§ **Work instruction**: Scan the entries for lines containing the string "this". Reply with how many there are, and nothing else.

Saved data entries
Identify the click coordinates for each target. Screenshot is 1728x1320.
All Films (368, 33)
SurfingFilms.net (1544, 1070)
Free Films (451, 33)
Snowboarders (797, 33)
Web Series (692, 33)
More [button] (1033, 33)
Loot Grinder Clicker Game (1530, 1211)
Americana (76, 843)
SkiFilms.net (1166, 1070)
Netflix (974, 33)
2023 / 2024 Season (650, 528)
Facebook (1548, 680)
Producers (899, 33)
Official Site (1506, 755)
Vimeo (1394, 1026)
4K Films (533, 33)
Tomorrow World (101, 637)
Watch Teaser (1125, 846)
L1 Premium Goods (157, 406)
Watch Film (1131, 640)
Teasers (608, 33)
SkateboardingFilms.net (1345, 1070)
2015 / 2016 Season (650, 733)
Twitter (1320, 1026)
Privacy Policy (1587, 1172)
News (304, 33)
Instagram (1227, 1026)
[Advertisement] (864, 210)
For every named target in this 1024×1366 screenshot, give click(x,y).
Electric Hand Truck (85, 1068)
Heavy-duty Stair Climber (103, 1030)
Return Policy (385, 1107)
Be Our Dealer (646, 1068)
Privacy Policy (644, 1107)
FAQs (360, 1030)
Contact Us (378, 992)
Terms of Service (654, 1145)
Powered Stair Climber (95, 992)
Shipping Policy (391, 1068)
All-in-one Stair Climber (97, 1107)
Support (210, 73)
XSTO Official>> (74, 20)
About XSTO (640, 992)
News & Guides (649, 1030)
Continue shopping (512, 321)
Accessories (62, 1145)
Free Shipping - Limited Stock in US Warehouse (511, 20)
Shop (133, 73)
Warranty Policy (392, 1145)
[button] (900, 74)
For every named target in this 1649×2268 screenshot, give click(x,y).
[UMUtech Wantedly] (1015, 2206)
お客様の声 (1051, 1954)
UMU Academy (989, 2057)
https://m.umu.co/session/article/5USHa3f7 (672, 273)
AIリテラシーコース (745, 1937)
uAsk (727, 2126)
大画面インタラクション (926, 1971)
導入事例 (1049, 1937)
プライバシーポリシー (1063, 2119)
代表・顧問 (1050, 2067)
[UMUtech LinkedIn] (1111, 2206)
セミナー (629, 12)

§ **Response area**: 2